++++ Text section ++++
Bitcoin Mining Difficulty Hits Record High
The mining difficulty of the world’s largest cryptocurrency, Bitcoin has reached a lifetime high of 29.79 trillion.
Bitcoin has withstood an onslaught of sellers as it calmly rose to $39k despite a choppy broader market. Despite the volatility, its adoption continues and its mining difficulty has never been higher. Zooming out, mining difficulty has risen by approximately 30% since a year ago when the figures were around 23.58 trillion.
Mining Bitcoin Has Never Been More Difficult
According to the data compiled by BTC.com, the Bitcoin mining difficulty has hit a record high after rising by over 5% on April 27. Since the beginning of 2022, the metric has increased by nearly 23% as it underwent three positive readjustments and two negative ones. The next difficulty readjustment is slated for May 10.
Bitcoin’s network hash rate, on the other hand, fluctuated significantly closely following its price action. It even notched an all-time high of over 258 EH/s on the same day before settling near 222.68 EH/s.
Data from BTC.com further revealed that Foundry USA lead the chart contributing the most hash power – 17.05%. It was followed by AntPool with 14.28%, F2Pool with 13.86%, Poolin with 12.58%, ViaBTC with 11.73%, Binance with 11.30%, etc.
Embracing the Bitcoin Standard
Blockchain analysis platform, Glassnode, recently noted that bitcoins are being accumulated and both retail and professional investors are taking portions of the asset from exchanges and are willing to hold on to current prices on private and cold wallets.
++++ Provided material ++++
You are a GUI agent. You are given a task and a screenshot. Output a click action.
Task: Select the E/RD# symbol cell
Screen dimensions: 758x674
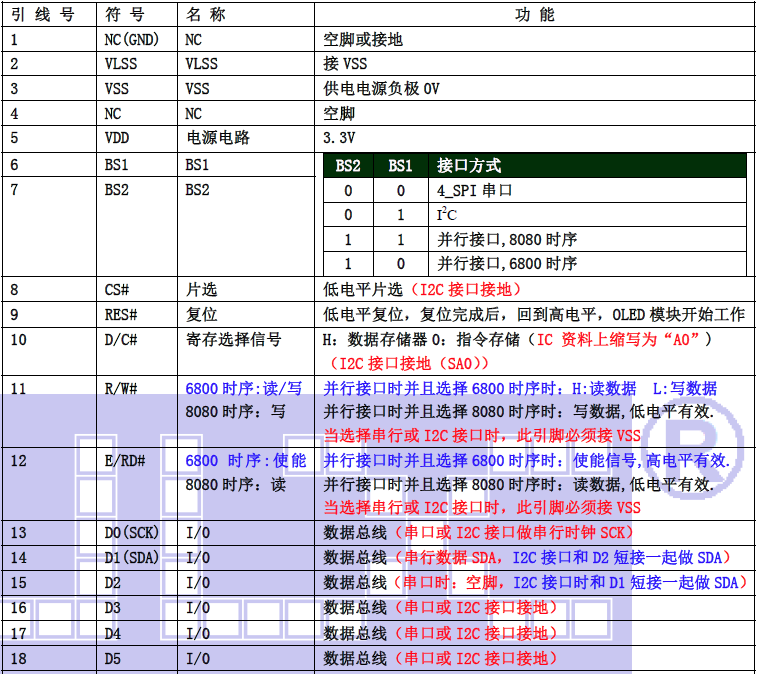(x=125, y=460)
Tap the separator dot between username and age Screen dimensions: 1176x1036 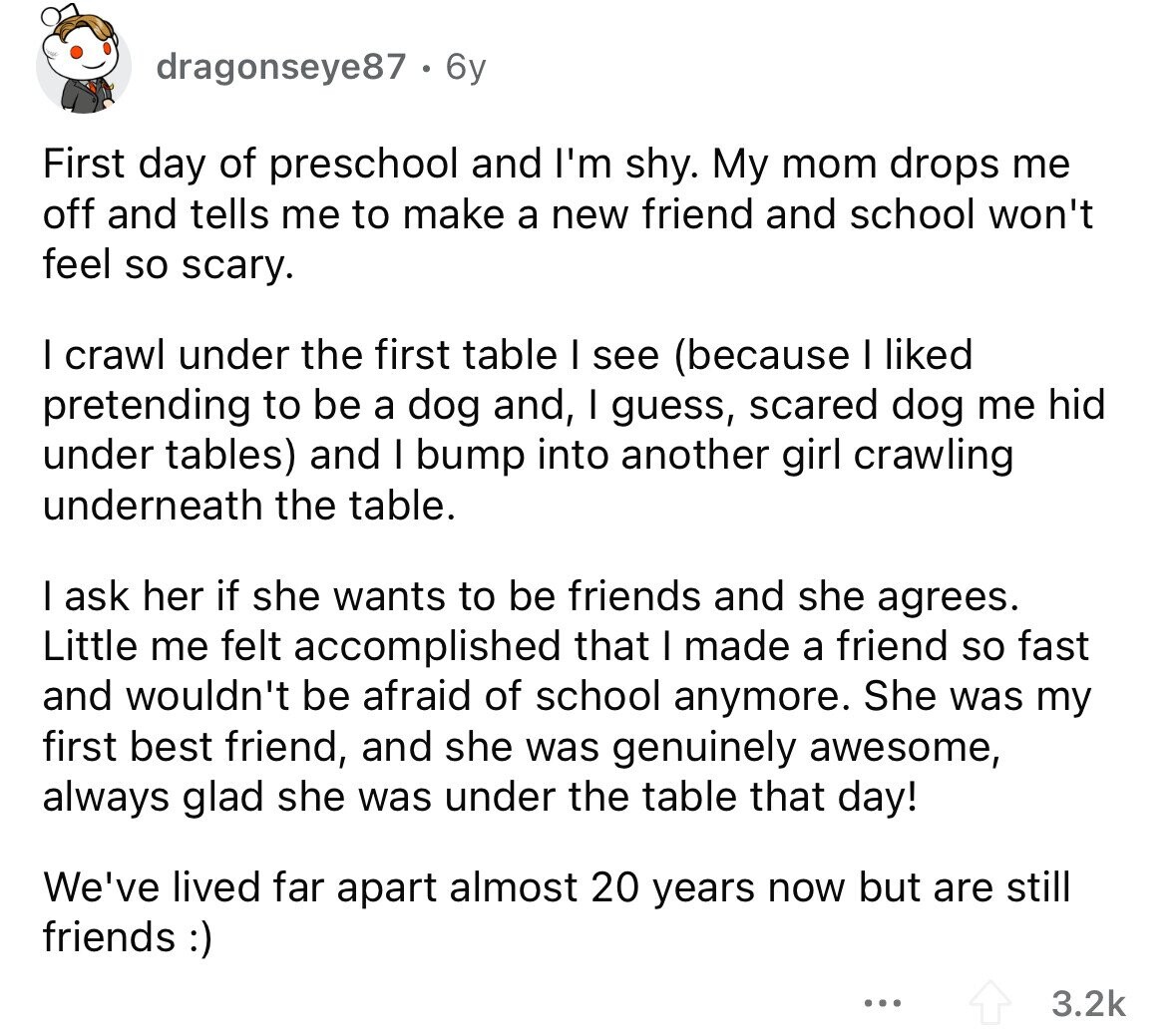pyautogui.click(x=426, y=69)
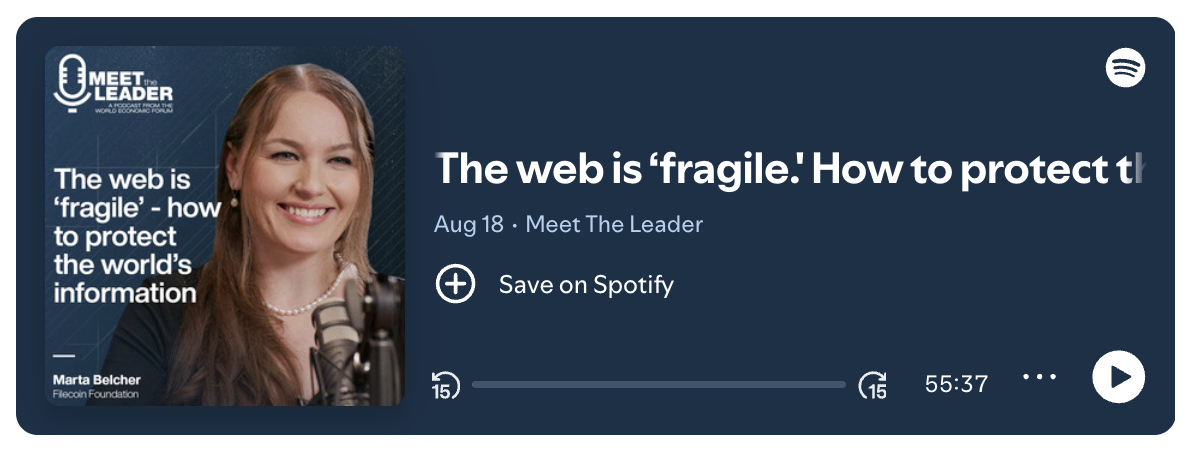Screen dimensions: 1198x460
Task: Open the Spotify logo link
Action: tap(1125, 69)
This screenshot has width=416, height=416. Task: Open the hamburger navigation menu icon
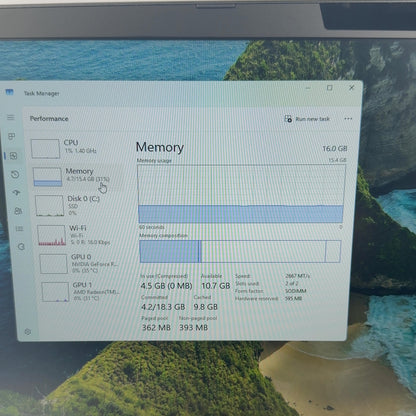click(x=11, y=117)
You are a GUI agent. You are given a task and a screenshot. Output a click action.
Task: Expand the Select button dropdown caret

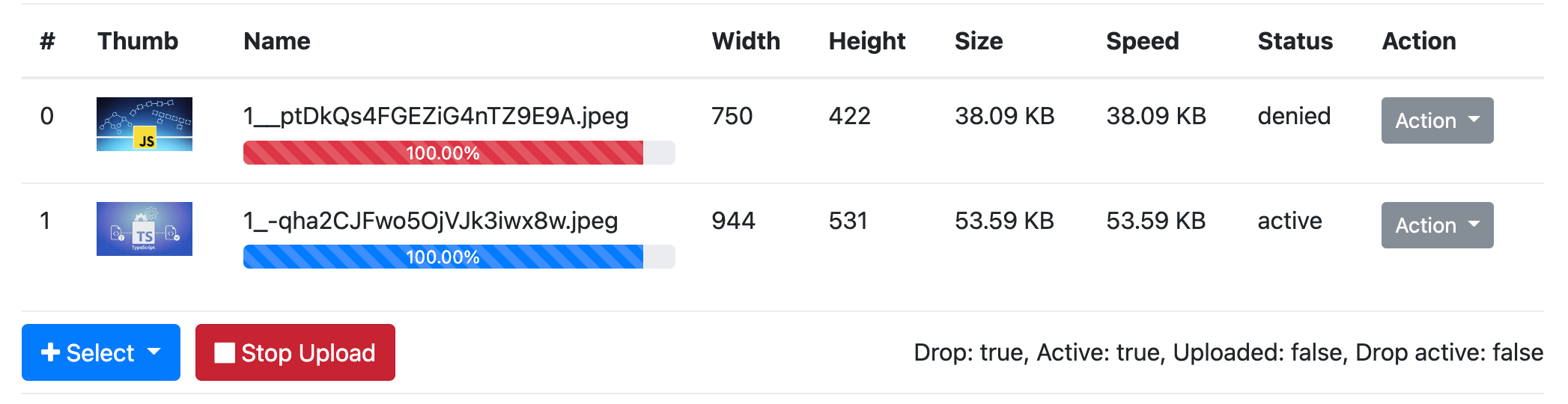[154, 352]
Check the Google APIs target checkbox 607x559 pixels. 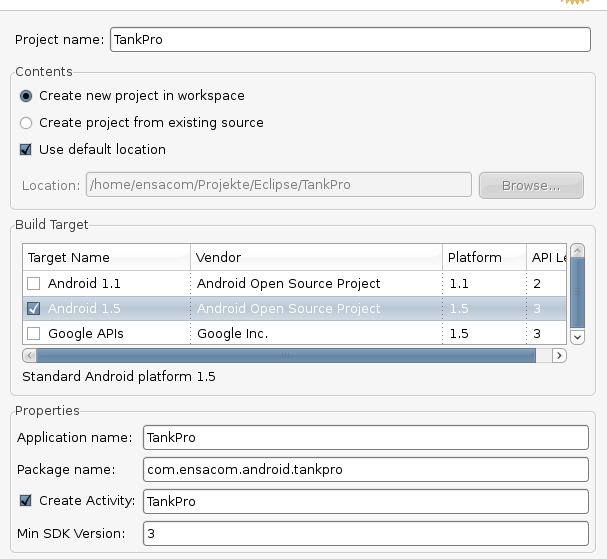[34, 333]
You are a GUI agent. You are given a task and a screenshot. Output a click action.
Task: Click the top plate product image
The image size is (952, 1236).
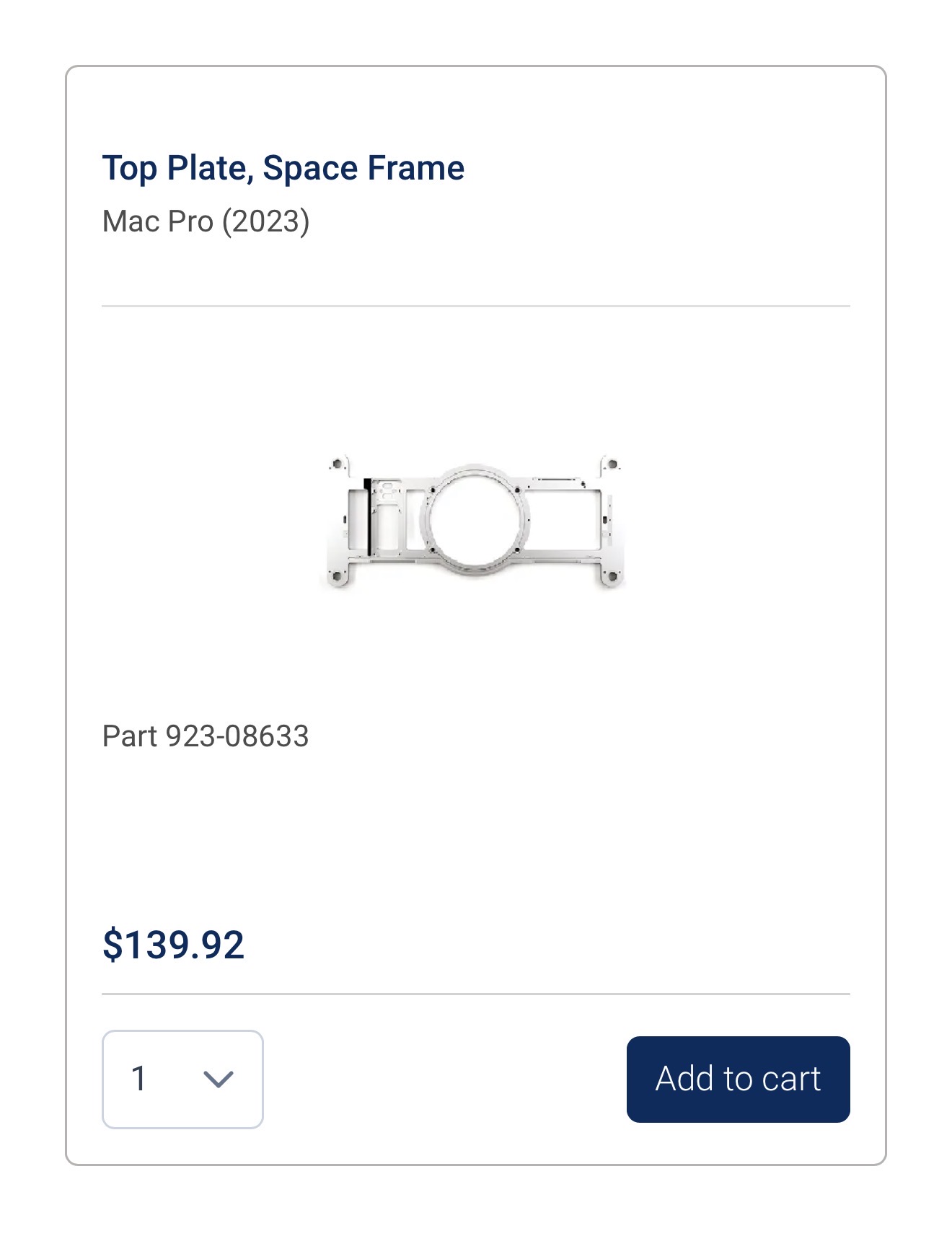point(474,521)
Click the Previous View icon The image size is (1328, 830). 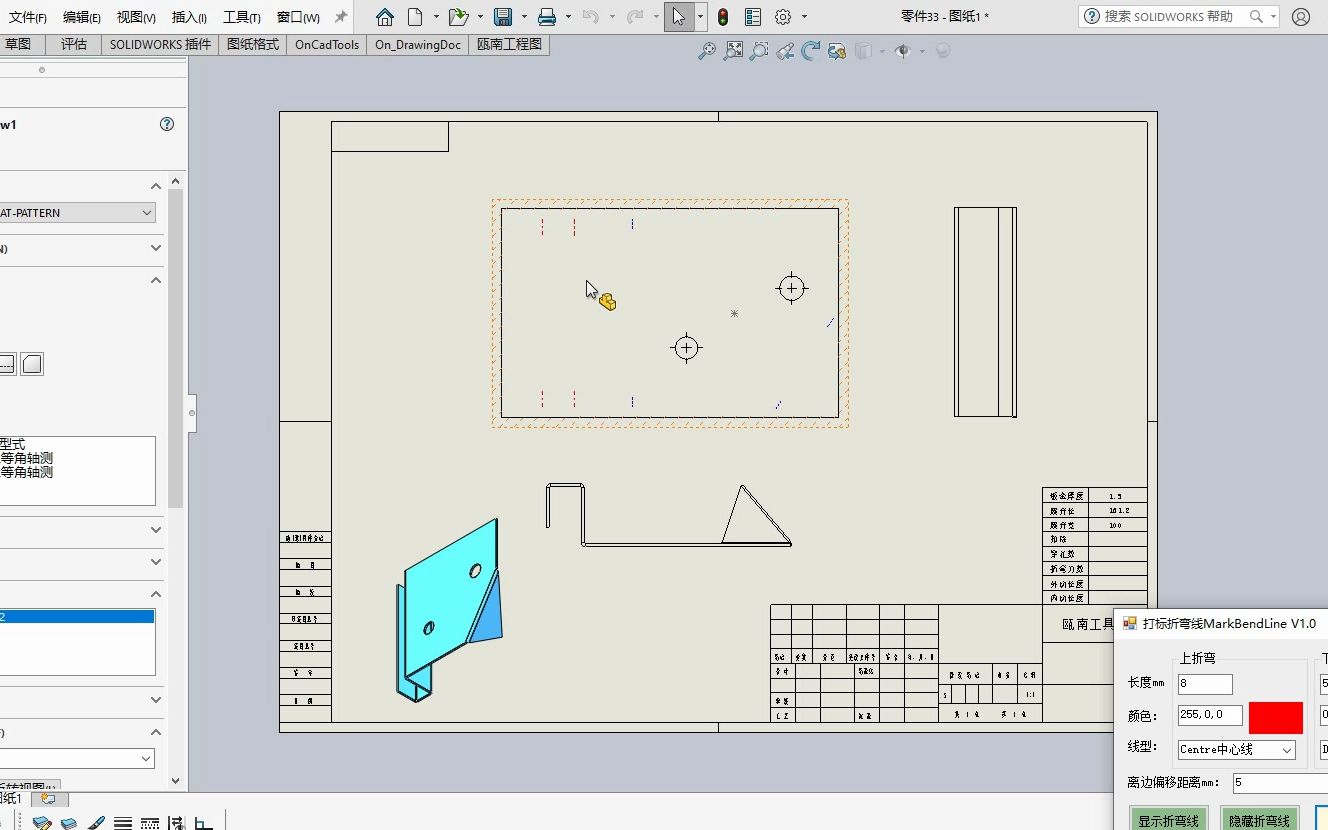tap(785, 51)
++++
**Given instruction 1:** In the Bitcoin mining article, on what date is the next difficulty readjustment scheduled?
**Given instruction 2:**
Do the following statements agree with the Bitcoin mining article? Answer yes or no for each and quote the deciding words.
(a) Bitcoin's network hash rate reached an all-time high of over 258 EH/s.
(b) AntPool contributed the most hash power.
(c) Since the beginning of 2022, the difficulty has undergone three negative readjustments.
**Given instruction 3:** Pick up the Bitcoin mining article after its final sentence and extend it.

**Task result 1:** May 10.

**Task result 2:**
(a) Yes: "It even notched an all-time high of over 258 EH/s"
(b) No: "Foundry USA lead the chart contributing the most hash power – 17.05%"
(c) No: "it underwent three positive readjustments and two negative ones"

**Task result 3:**
This development comes even as the crypto market has continued to struggle in gaining any meaningful momentum in recent months. Besides, wallets with more than 1K BTC have also demonstrated an aggressive upwards move which could potentially signal big players beginning to re-accumulate again.
While some countries are still hung on to high taxation instead of bringing about regulatory clarity, a few others have taken a bold step towards addressing the latter. Over the past decade, several economically-challenged nations switched over to the US dollar. But excessive money printing is driving people away from these fiat currencies.
A prolonged period of high inflation, high unemployment rates, and stagnant aggregate demand has made the existing monetary tools futile. With investors now increasingly embracing Bitcoin, nations aren’t far behind. After El Salvador adopted Bitcoin as a legal tender, the Central African Republic followed suit and went on to become the first country in Africa to do so.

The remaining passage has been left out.